Review: “Other People We Married” by Emma Straub

Over the past few years, writes and readers of short story have been told, time and again, that their craft is dying, a relic of a time before shrinking publishing houses and e-readers of various size, shape, color. In this way, when a new collection is on the horizon, Spidey-senses begin to go wild. In no instance was this more true than with Other People We Married, the debut collection from Emma Straub, who reminded readers from the first page: short stories can be the truest form of fiction writing, a perfect collection of words, carefully chosen, clean, and delivered with conviction.

The first book published by small press Five Chapters (whose editor, David Daley, is a magnet for wonderful short story writing; Straub’s story, “Puttanesca,” was originally published in FC’s digital pages), Other People We Married showcases twelve finely-tuned stories, some with linked characters, others standalone. Many—most notably Laura and Stephen from the aforementioned “Puttanesca”—are battling the collision of external and internal friction, but it is Straub’s use of genuineness and humor to cut the suffocating tension of these characters’ lives that really makes them stick to the reader’s bones. From young Greta in “Abraham’s Enchanted Forest” to Sophie in the novella-length “Fly-Over State” (originally published by FlatmanCrooked), Straub’s characters long for the search, the finding, the Wanderlust of daily existence.

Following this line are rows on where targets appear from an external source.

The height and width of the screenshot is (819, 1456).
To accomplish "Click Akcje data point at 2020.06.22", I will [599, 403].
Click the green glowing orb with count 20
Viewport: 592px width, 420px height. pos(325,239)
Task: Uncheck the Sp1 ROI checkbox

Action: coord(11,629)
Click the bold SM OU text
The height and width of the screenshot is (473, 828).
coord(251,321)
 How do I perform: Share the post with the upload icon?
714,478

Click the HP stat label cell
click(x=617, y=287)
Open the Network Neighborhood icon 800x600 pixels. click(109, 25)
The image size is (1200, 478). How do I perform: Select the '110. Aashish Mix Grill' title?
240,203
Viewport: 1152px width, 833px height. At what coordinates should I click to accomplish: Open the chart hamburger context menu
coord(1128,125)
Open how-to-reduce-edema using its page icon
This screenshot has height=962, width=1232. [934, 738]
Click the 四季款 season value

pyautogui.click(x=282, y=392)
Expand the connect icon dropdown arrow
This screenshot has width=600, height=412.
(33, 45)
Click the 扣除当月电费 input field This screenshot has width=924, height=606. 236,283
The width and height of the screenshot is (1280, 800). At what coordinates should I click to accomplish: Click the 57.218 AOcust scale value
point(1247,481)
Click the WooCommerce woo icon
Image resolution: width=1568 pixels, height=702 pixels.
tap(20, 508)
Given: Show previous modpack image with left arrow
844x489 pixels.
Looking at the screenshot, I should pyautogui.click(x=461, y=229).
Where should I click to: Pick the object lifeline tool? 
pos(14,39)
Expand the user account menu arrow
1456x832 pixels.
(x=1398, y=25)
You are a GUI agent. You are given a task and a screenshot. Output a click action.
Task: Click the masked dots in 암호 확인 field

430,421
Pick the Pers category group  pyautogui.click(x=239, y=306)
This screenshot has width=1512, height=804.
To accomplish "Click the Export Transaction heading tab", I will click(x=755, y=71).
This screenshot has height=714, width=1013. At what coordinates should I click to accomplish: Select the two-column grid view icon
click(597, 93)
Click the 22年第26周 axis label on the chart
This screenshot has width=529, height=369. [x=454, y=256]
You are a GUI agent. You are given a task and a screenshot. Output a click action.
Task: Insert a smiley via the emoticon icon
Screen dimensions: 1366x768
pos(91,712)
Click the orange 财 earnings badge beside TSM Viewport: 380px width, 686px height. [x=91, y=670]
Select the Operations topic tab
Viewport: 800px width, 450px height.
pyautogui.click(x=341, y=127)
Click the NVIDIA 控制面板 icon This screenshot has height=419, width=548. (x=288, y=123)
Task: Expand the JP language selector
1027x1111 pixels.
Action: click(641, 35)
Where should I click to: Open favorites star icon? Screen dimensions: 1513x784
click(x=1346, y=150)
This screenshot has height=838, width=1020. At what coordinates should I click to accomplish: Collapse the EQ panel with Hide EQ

The strongest story in the collection, amongst pages of brilliant writing, is “Orient Point,” the shortest in Other People We Married, and one whose brevity is reminiscent of Raymond Carver or Tobias Wolff. In five poignant, precise pages, Straub conveys a life underwhelmed, a young mother confronting a reality where even her own husband and daughter, Eve, feel like something foreign. “But it wasn’t the two of us that didn’t fit, me and Eve,” the narrator says. “It was only me.” Her words pervade, like the chilling, refreshing waves off Long Island on an unforgiving August morning.

(Emma Straub’s writing has often been featured on fwriction.)